(DOCUMENT PASSAGE)
Behind the Paper -Towards human exploration of space

Discover the story behind our paper, "Towards human exploration of space: the THESEUS review series on neurophysiology research priorities", which was published in npj Microgravity
Behind the Paper -Towards human exploration of space

Our review entitled "Towards human exploration of space: the THESEUS review series on neurophysiology research priorities" was published in the journal npj Microgravity. The Nature Research team had a few questions for us about our article, which we have answered below.

Why did you think a review in this space was necessary?

When preparing for human space exploration in the solar system, past space missions in Earth orbit have demonstrated that human beings can survive and work in space for long durations. However, there are pending technological, medical and psychological issues to be solved before adventuring in longer duration space missions (protection against ionising radiation, psychological issues, behaviour and performance, prevention of bone loss). Solving these issues will need scientific and technological breakthroughs of interest for clinical and industrial applications and also allow identifying the relevance of these questions to health applications on Earth.

Despite many existing European Space Agency (ESA) or National Aeronautics and Space Administration (NASA) studies, up to now Europe did not have a roadmap approved by the European scientific communities. The THESEUS coordination action filled this gap and developed an integrated life sciences research roadmap enabling European human space exploration in synergy with the ESA strategy, taking advantage of the expertise available in Europe and identifying the potential of non-space applications and dual research and development.

More than 120 experts took part in this action funded under FP7. The main goal was to provide recommendation as to what are the most relevant priorities to address in terms of scientific research in order to enable, e.g. travel to the Moon or Mars. Along that path, a lot of scientific literature had to be considered. The consortium decided to publish a series of thematic reviews, which, in a way, was the hidden part of the iceberg, therefore serving the scientific community with timely and up-to-date information.

What did your review reveal?

The human nervous system has evolved to respond to gravitational cues. On Earth, the presence of gravity-mediated inputs from an ensemble of somatic receptors sensitive to force and acceleration generate a gravitational reference frame from which spatial orientation is deduced and movements can be planned and executed. This fundamental reference signal is disrupted by spaceflight and cause transient disruptions in performance until the central integration functions can adapt to the altered reference stimuli. Crew health, safety, performance, and, eventually, mission success, can only be assured after effective countermeasures are developed to optimise the adaptation to new gravito-inertial environments. However, such countermeasures cannot be developed without understanding the fundamental mechanisms underlying the adaptive processes involved. Only space flight studies can examine the nervous system responses to reduced gravity. Our review conclude that a series of basic and operational scientific experiments into the neurophysiological responses to space flight are required to enable the next steps in human exploration of space. Among these, we identified the following key issues:

  1. Impacts of long-duration spaceflight on the senses
  2. Impacts of long-duration spaceflight on sensorimotor performance
  3. Impacts of neurophysiological changes on spaceflight-induced decrements in neurobehavioral performance
  4. Countermeasure strategies to minimize the risks associated with neurophysiological changes during and after g-transitions

What is the bigger picture here, in the context of space research?

(DATA FOR REVIEW)
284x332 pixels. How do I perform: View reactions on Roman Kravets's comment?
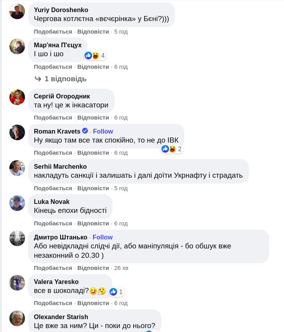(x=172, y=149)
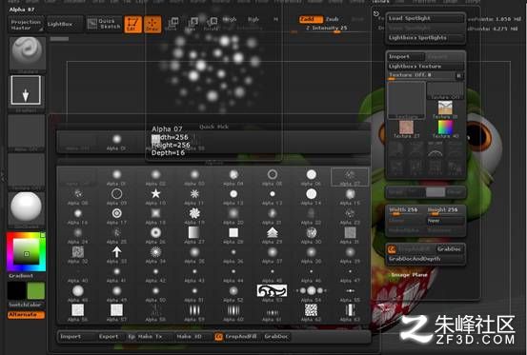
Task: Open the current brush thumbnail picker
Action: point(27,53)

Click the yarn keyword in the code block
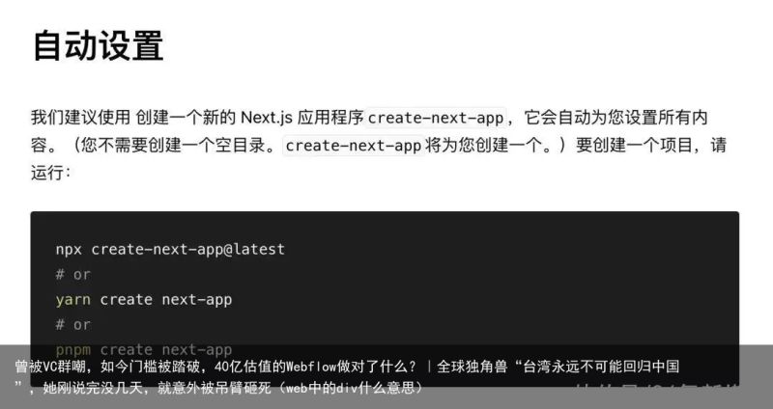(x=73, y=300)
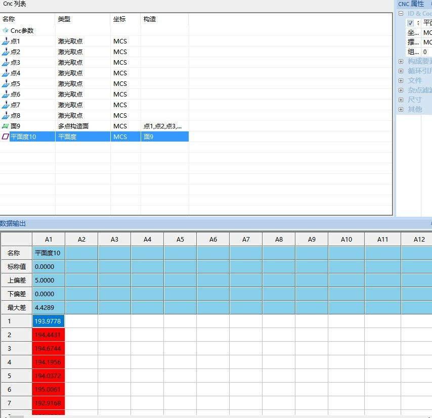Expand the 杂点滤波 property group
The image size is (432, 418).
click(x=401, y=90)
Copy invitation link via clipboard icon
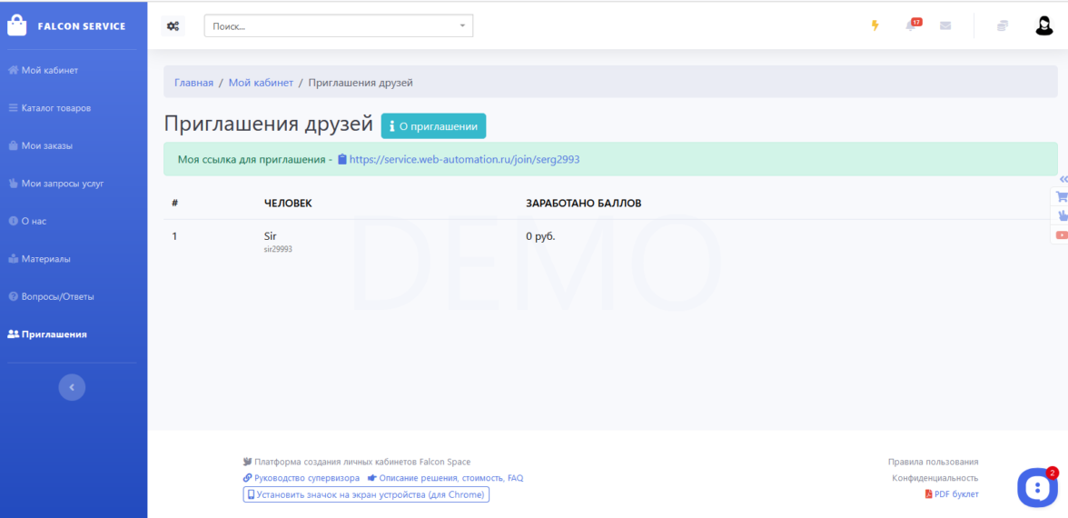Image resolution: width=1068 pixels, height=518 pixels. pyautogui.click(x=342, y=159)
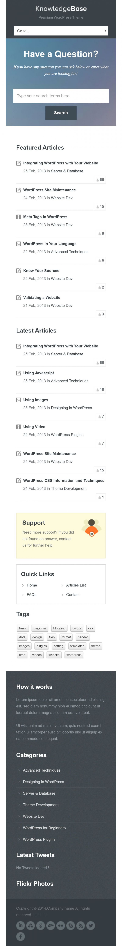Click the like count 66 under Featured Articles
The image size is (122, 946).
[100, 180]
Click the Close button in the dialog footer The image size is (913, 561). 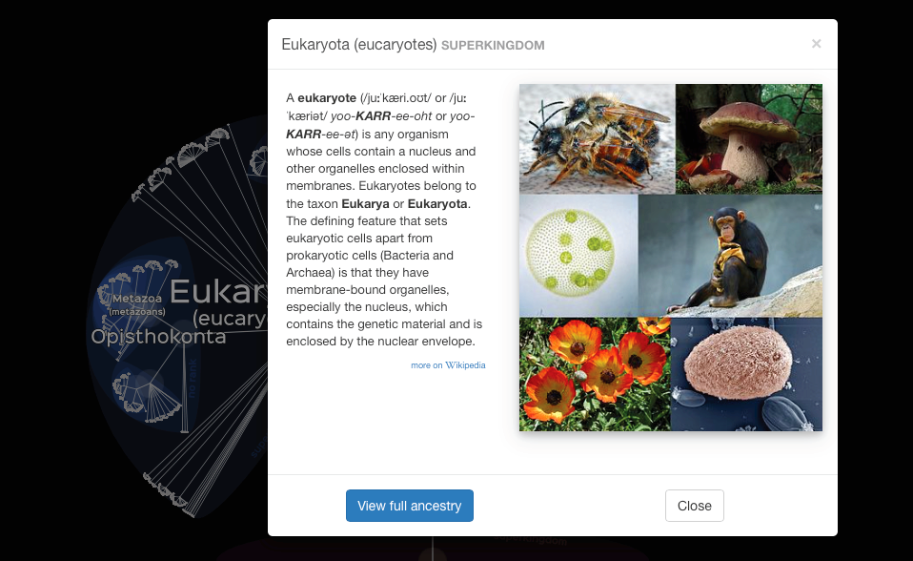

(EXERCISE REQUIREMENTS) Extend the piece about the THESEUS neurophysiology review from its last line.

(EXERCISE OUTPUT)
The THESEUS project considered not only neurophysiology but also a wide range of dimensions, all relevant to long space missions (life recycling system, radiation, etc). We strived, during the life time of this exercise, to foster true interactions between disciplines. That is, scientists with different background could exchange and realize they actually tackle very similar problems.

The overarching conclusion of this work is that we must work together. These words can be translated into real recommendations. Considering separate systems (cardiovascular, bone and muscle functions, nutrition etc) is a too simplistic approach. The figure below illustrates the fact we may miss important interactions between apparently disconnected systems. Consequently, the output of each of these systems is a function of the input to all systems that are interconnected (red arrows). A holistic approach is absolutely necessary.

Second, scientists having that common endeavour should share resources at two levels. While there are already several shared experimental platforms such as the International Space Station (for microgravity), more tools are needed. The best countermeasure is to provide artificial gravity where there is none. Since several years, scientists put forward the need of a large centrifuge that could offer the same conditions as the ISS, but for hypergravity. If bone mass decreases, toxicity increases immunity decreases etc in hypogravity, can’t it be the opposite in hypergravity? Can’t this even be a tool to fight against osteoporosis and ageing on Earth? This project already materialized on paper as the Human Hypergravity Habitat, H3, a large, ground-based, rotating platform which could house human subjects for periods of weeks to months while exposing them 24/7 to higher than normal gravity levels. Finally, while many experiments were already conducted on astronauts, data remain largely unavailable for ethical and political reasons.